There is much controversy and misunderstanding in the public sphere over which practices make for sound archaeology and which make for looting. In reality, the difference between the two is very simple: the goal of an archaeologist is to learn about culture through objects that have been preserved through time, whereas the goal of a looter is to collect and profit from these objects. Looting is dangerous because looters are often extremely reckless in their dealings with artifacts; since they do not have the training required to deal with precariously preserved sites, they often end up destroying huge parts of a site’s historical record, even if by accident. Slack Farm provides just one example of what happens when looters demolish a site: once hailed as one of the last untouched and preserved Mississippian settlements, Slack Farm is now a wasteland of destroyed human and cultural remains.
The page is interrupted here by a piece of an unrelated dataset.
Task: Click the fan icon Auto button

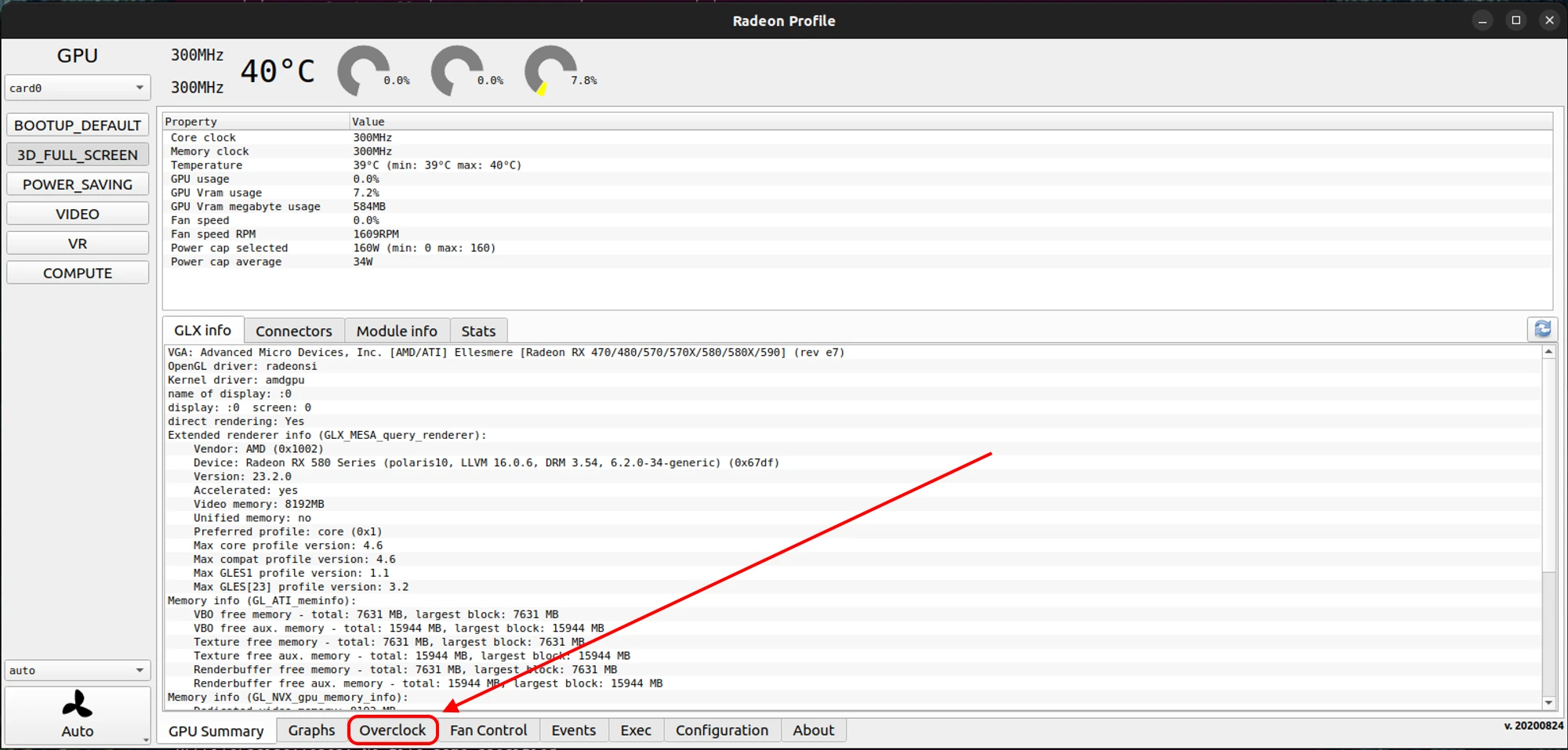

Its historical record is completely wiped out.

One problem that archaeologists face when attempting to prevent looting is that popular cultural representations of archaeology often integrate looting with the archaeological process, blurring—and in some cases completely eliminating—the distinction between the two. One example of this can be found in 1999 film The Mummy: the “archaeologists” in the movie all sign on with the goal of finding gold-encrusted Egyptian artifacts that can be sold for high prices. And yet, the movie is advertised as being about an “archaeological dig.”

Misrepresentations of archaeology are not only found in movies. Recently, a new television show was created that caused uproar in the archaeology community. Called “American Digger,” the show features an ex-wrestler who digs up artifacts using “state of the art technology”—in other words, power tools—and sells them for a profit. At least two Facebook pages have been created in protest of the show, but through this medium of debate, another problem has been revealed: that of the lack of respect for professional, trained archaeologists. Many people believe that if amateurs don’t dig up certain artifacts, they will remain uncovered forever and nobody will get to enjoy them. Others implore archaeologists to stop bothering amateurs that have adopted archaeology as a hobby; after all, everyone is entitled to have fun, right?

Unfortunately, these people are missing the point of archaeology, which is to study past cultures and wider cultural patterns that relate to current times. Once an artifact is brought out of the ground and out of its matrix, it can never be studied in context again; therefore, when amateur looters take artifacts, their historical value—and what could be very important information about the past—is lost forever.

Established archaeology organizations have regulations to keep valuable information from being lost. For example, the Societies of American and Historical Archaeology and the Register of Professional Archaeology all agree that pricing or bartering artifacts is unethical, since it takes away from the educational goals of the field. Additionally, all three organizations provide for the consideration of cultures that might lay some claim to the artifacts, promoting very careful and methodical excavation. Ultimately, all three organizations aim to spread knowledge about their findings in a timely fashion, and to make their data available to the public. Organizations like these hopefully make the goals of true archaeology more clear, and garner respect among those who seek information about—and not price estimates of—the past.